The rewards of authors are given in the shape of official appointments and preferments, and of honors and honorariums bestowed directly by the state. It seems probable that in modern as in ancient times the writers of China could look for no direct returns from the circulation of their productions. It is nevertheless the case that from the time of Confucius to the present day, that is for a period of two thousand four hundred years, the direct influence of scholars, thinkers, and writers has been greater in China than in any other part of the world. The state as a whole and the individual citizen, from the Emperor down, have, as a rule, been ready to recognize and accept the authority and the guidance of literary ideals and of intellectual standards. The case would be paralleled if the French Academy had existed from the time of Charlemagne to the present day, if the counsellors and rulers of the state had always been appointed from the forty, and if the remaining officials of all grades had been selected by competitive examinations, instituted and supervised by the forty. The parallel would not be complete, however, unless the Academy of to-day were still basing its examinations on a codex of Charlemagne.
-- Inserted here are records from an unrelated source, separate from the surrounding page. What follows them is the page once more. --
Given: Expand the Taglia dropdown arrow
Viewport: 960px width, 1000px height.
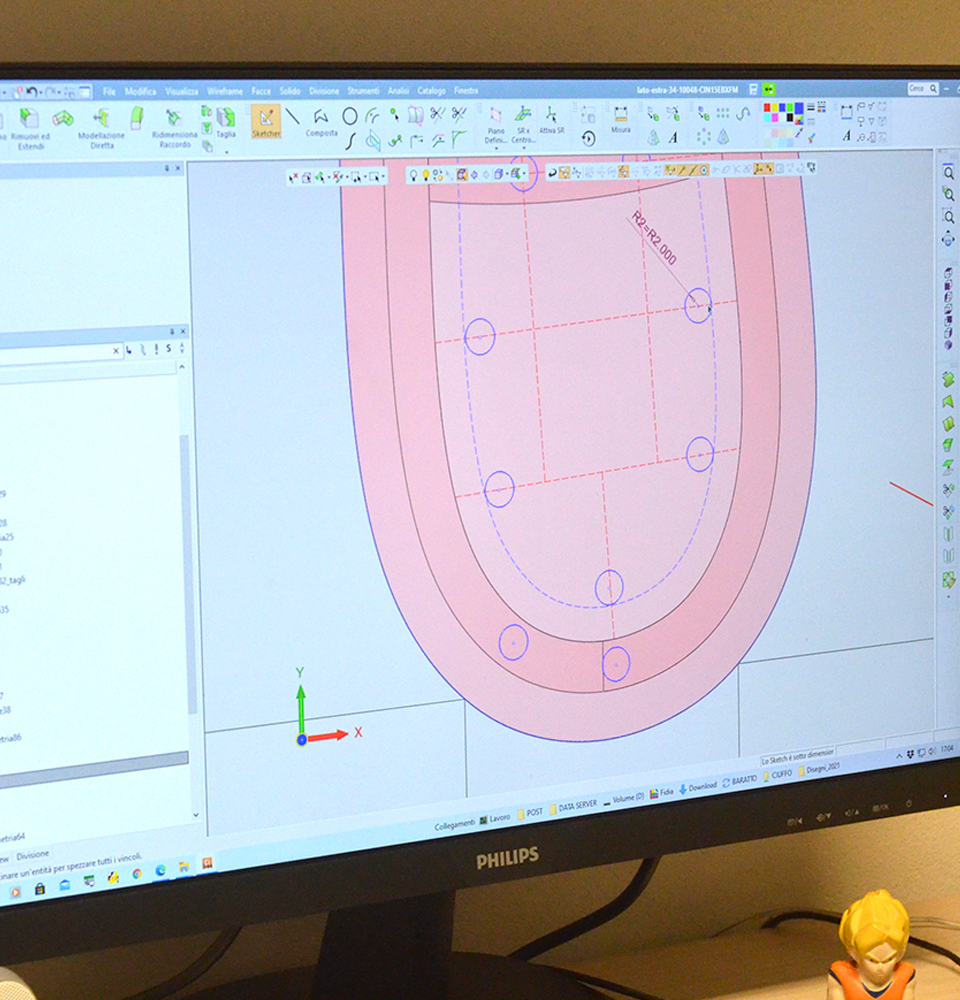Looking at the screenshot, I should pos(226,151).
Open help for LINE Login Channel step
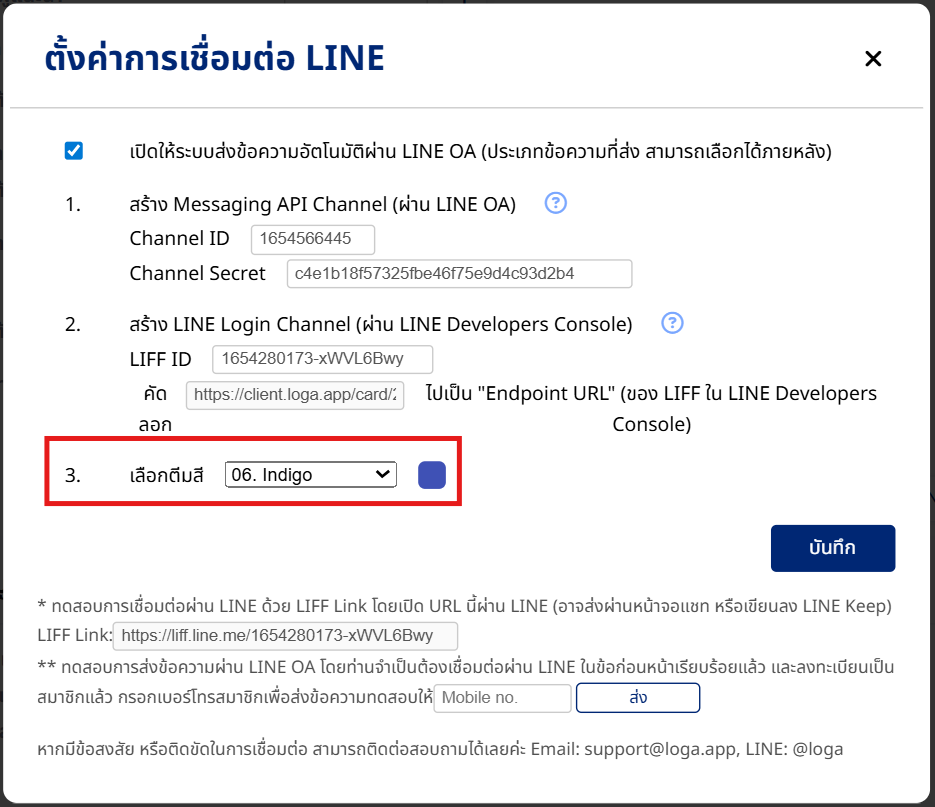 pos(672,323)
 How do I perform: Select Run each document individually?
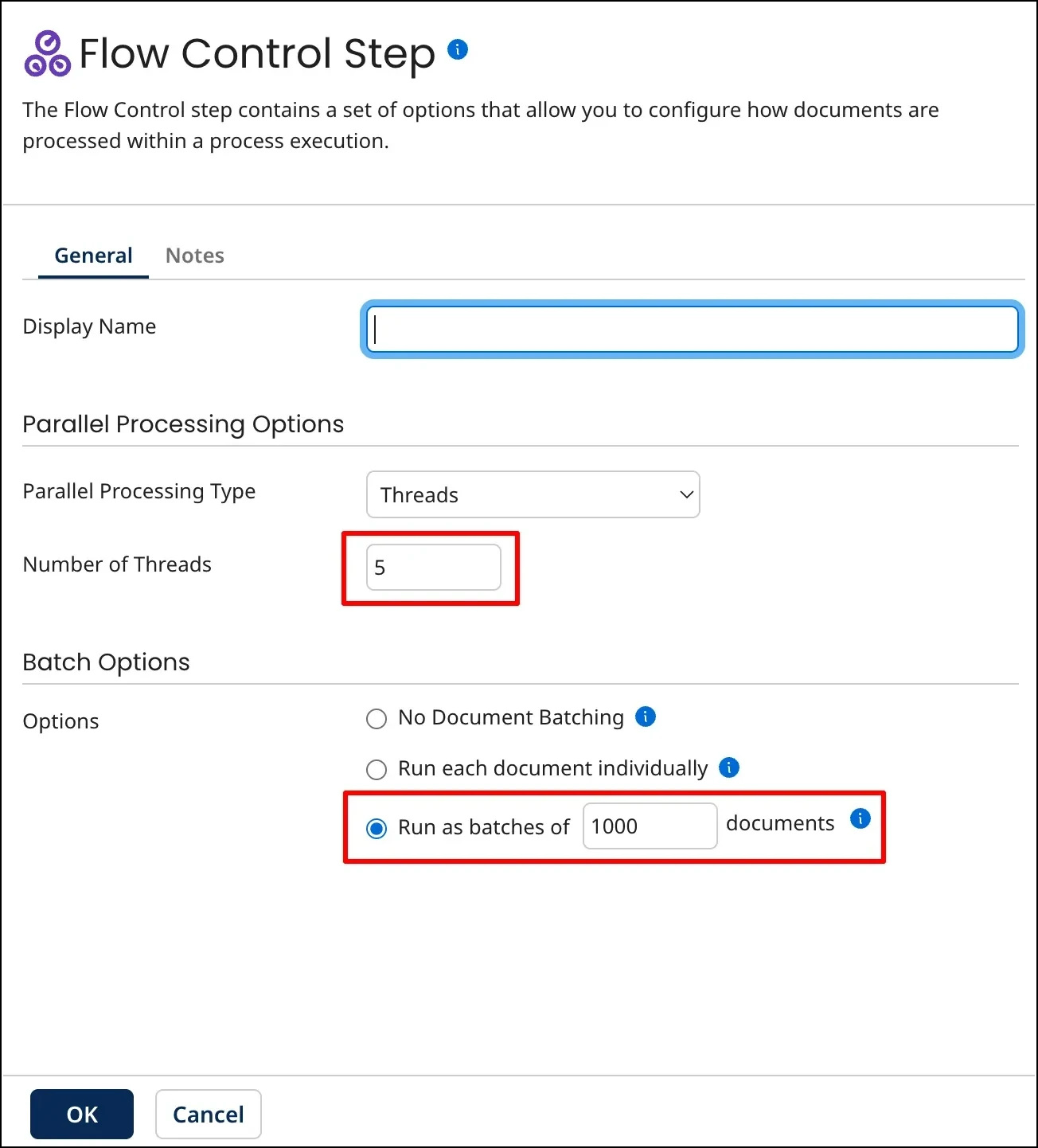pyautogui.click(x=376, y=769)
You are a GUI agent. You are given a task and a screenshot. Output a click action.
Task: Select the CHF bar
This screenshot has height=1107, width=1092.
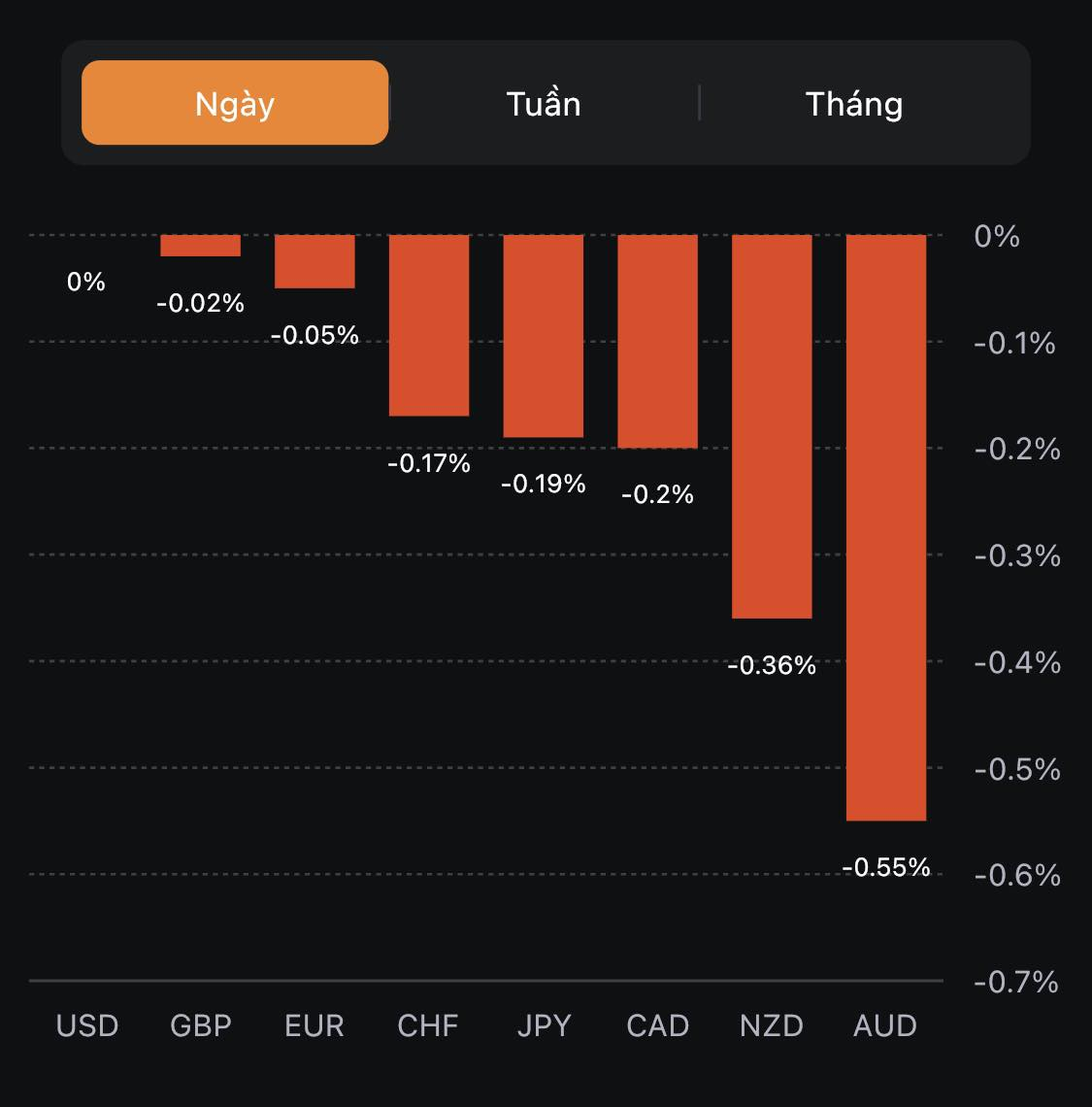coord(429,325)
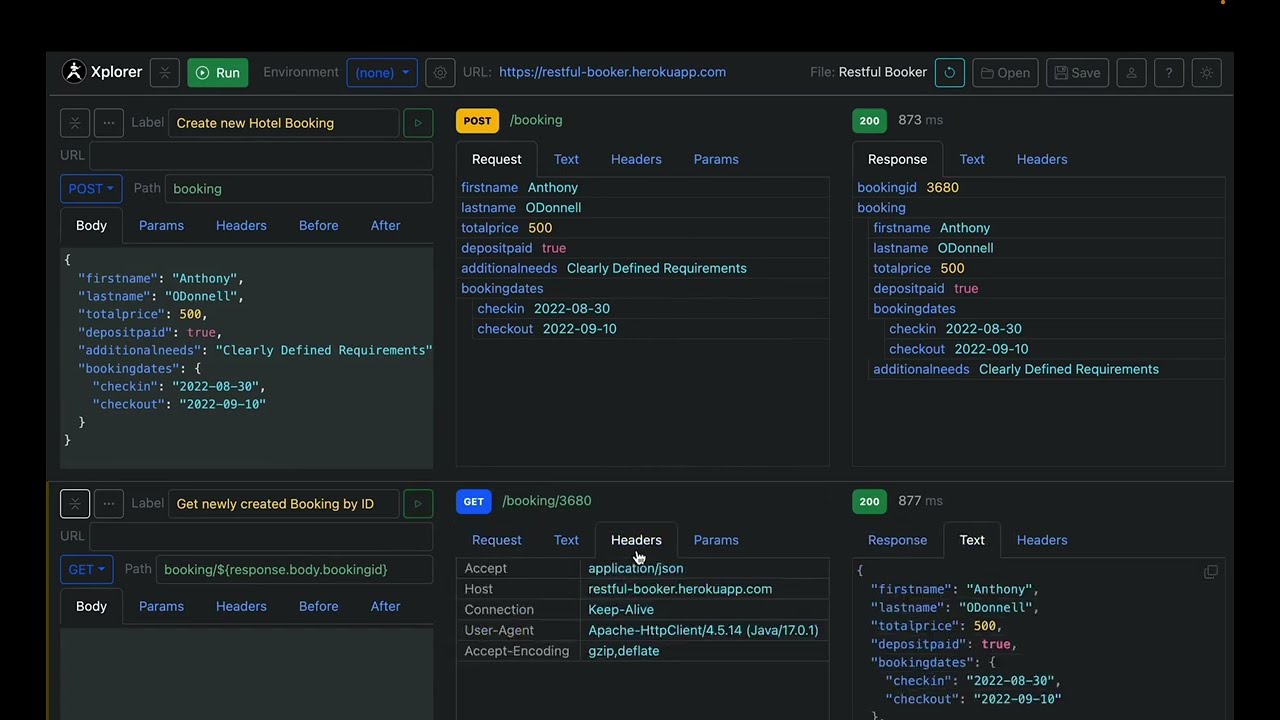Click the refresh icon beside Restful Booker file

pyautogui.click(x=949, y=72)
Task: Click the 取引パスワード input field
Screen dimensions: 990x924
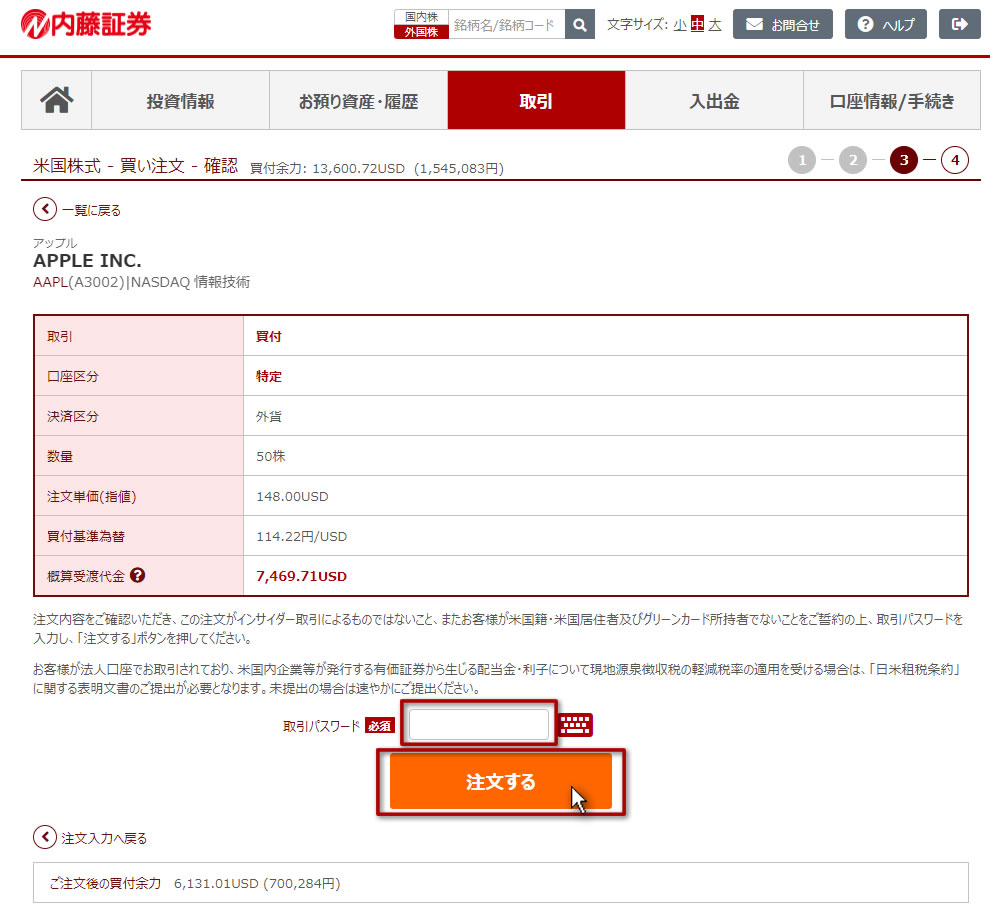Action: coord(479,725)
The imperial government of China and the Chinese community as a whole have for many centuries, apparently ever since the time of the book-burning Hwang-ti, rendered a larger measure of honor (and also of direct reward as far as this could be given by official station) to students and scholars, than has been given by any state in the history of the world. The literary ideal and the literary productions, the study of which has thus been honored, have, however, been in the main those of a thousand years or more back. The fact, says Legge, that the earlier literary period was so fruitful, and that the works produced in it have been held by later generations in so great honor, is one cause why original or creative literary productiveness has been discouraged, and why the later literary activities continue in so large proportion to take the shape of commentaries. It has also, he thinks, been an important influence in keeping the language in an inflexible and undeveloped condition. It was the language of the fathers, and it would be sacrilege to modify it.